The same resource on axum is not hard to write. It is hard to keep correct across a codebase, because each concern lives in a different place and each query is a place a tenant filter can go missing.

  • Routing — five handlers registered on a Router, one per operation.
  • Auth — a tower middleware that validates the token and attaches a principal, plus an authorization check inside each handler.
  • Tenancy — a WHERE org_id = $1 on every read, and a matching check on every write. This is the load-bearing line. Nothing in the type system reminds you when a new query forgets it.
  • Transactions — begin, commit, and rollback wired per mutating handler, or a middleware that installs a transaction and a discipline that every query picks it up.
  • Masking — a response shape per role, applied by hand before serializing.

Each of these is one correct line and one forgotten line away from a cross-tenant leak. In NestRS the filter is applied by the data layer from the ambient ability, so forgetting it is a category error the framework prevents — not a review comment someone has to catch.

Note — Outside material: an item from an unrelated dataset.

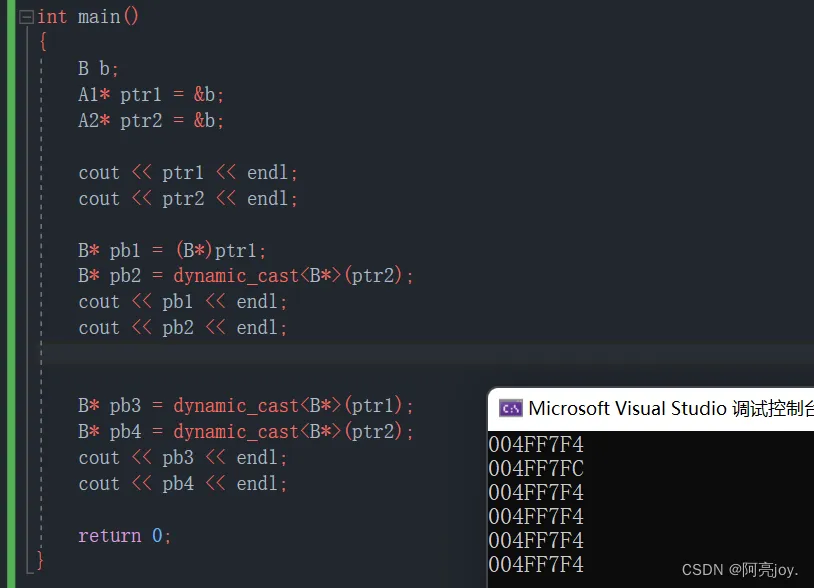This screenshot has height=588, width=814.
Task: Select the 'cout << pb1 << endl;' line
Action: 183,302
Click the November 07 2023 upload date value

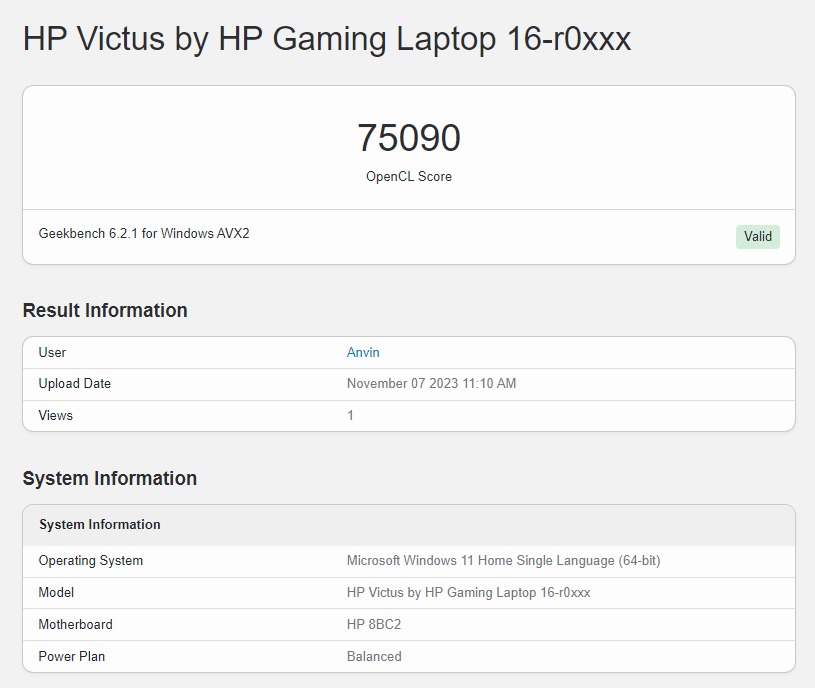(431, 384)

Wiring you find out about at boot, not at 3am

Section titled “Wiring you find out about at boot, not at 3am”

axum resolves its state and its routes as you build the Router. A dependency you forgot to thread through surfaces where you use it, at runtime, on the request that needs it.

NestRS records every module’s imports and every provider’s dependencies at compile time, then walks the graph in App::build(). A provider that injects something its module cannot reach fails the boot with an error naming the consumer, the missing dependency, and the module that provides it — before the first request. The check lives in crates/nest-rs-core/src/access.rs and governs #[inject] and the guard, filter, and interceptor attributes alike.

A misconfigured import is a startup error you read once, not a Cannot resolve your users find for you.

NestRS sits on top of hyper, tokio, and poem — the same native core the fastest Rust frameworks use. So performance is not the axis that separates the two; both are compiled and both are fast. It is a benefit, not the argument.

For context, our own measurements on the demo API — a single instance, the full JWT plus authz plus row-level plus masking pipeline, Postgres included — land around 23k req/s with a p99 under 4.5 ms in roughly 32 MB of resident memory. The binary ships in the 11–20 MB range and boots in tens of milliseconds. We measured these ourselves in a Linux Docker container capped at 4 cores and 8 GB, with the load generator competing for the same cores — conditions that understate the result; on dedicated hardware the figures go up.

Respect the tool for its job. Reach for axum directly when the application framework has nothing to carry:

  • A small proxy or gateway with no data model and no per-tenant authz.
  • A single-tenant service where there is no row-level isolation to enforce and no masking to apply.
  • A library or embedded component that should stay a thin dependency, not pull in a composition model.

NestRS earns its keep the moment you have cross-cutting concerns — authentication, authorization, tenancy, transactions — repeated across many features. That is exactly where hand-wired correctness drifts, and exactly what the framework is built to make structural. If your service does not have that shape, axum is the honest answer.